Son “errores del sistema”, así le llamaban a los niños limpia vidrios, lava coches, malabaristas, vendedores ambulantes, las injustamente llamadas “Marías”, limosneros, regularmente ancianos; a aquellos que mostraban sus heridas abiertas para causar lástima, los “teporochos” y drogadictos que acaban sus días tirados en plena vía pública, sin que a nadie le importe.
Hoy tropecé con uno de ellos y, al verlo allí como una bolsa de basura más, me invadió una incómoda sensación de impotencia y angustia por la nula justicia que rodea a este tipo de casos. Era muy joven y quiero recomponer su historia.
Se llamará Javier, un joven brillante que un mal día probó un “churrito” de mariguana con los chicos mayores del barrio, para demostrar su valentía.

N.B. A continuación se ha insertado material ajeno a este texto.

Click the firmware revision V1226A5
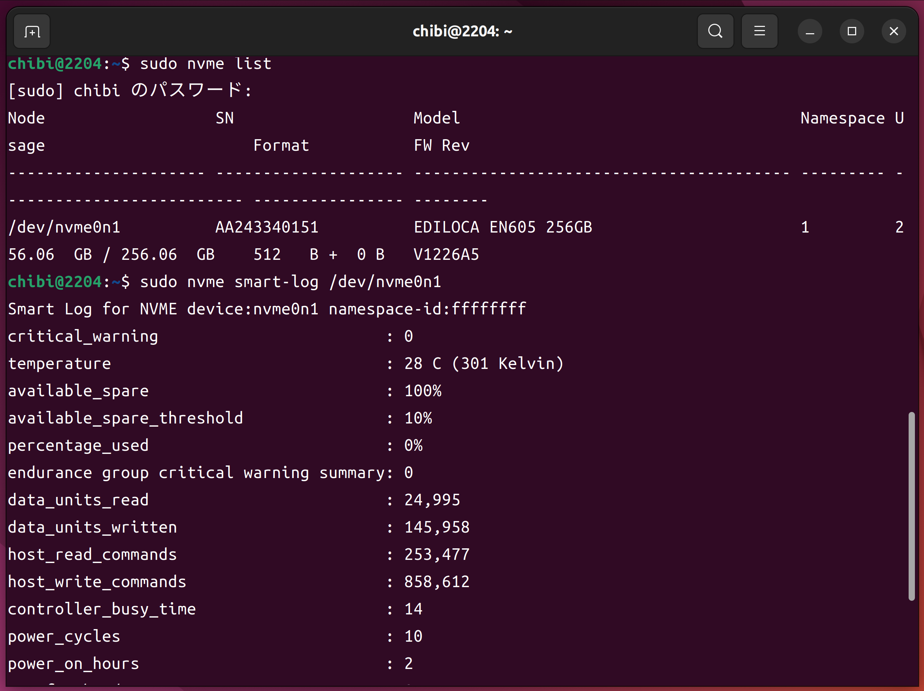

Craso error, muy pronto cayó en la garras de la drogadicción y su adicción le fue restando méritos y arrancándole todo lo que tenía, lo que más quería: primero sus posesiones materiales, su reloj, celular, computadora, el coche; luego la novia, amigos, padres, sus valores; hasta quedar en la más completa orfandad, en el más miserable de los abandonos.

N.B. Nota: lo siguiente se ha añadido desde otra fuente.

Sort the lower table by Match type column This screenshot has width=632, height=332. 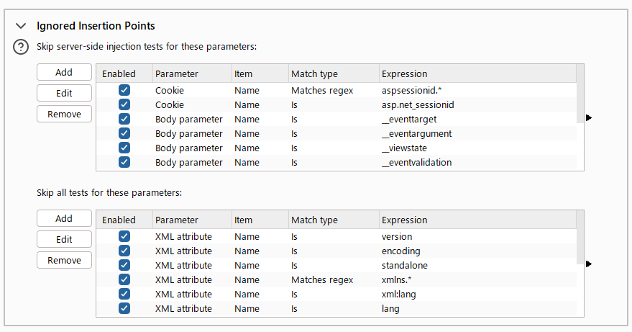pos(314,220)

Fue adentrándose poco a poco en el pavoroso abismo de las drogas, cavando su ruina física, moral, espiritual. Después de la marihuana siguió el crack, cocaína, cristal, morfina, heroína; buscando siempre una droga más fuerte que le diera intensidad a su fatal adicción; y se transformó en un monstruo capaz de matar para conseguirla.
Fue así como quedó situado en el escarnio, bajeza, ignominia, indignidad, hasta convertirse en aquel guiñapo, aquel bulto miserable con el que tropecé, afuera de una tienda de conveniencia, una calurosa tarde de julio.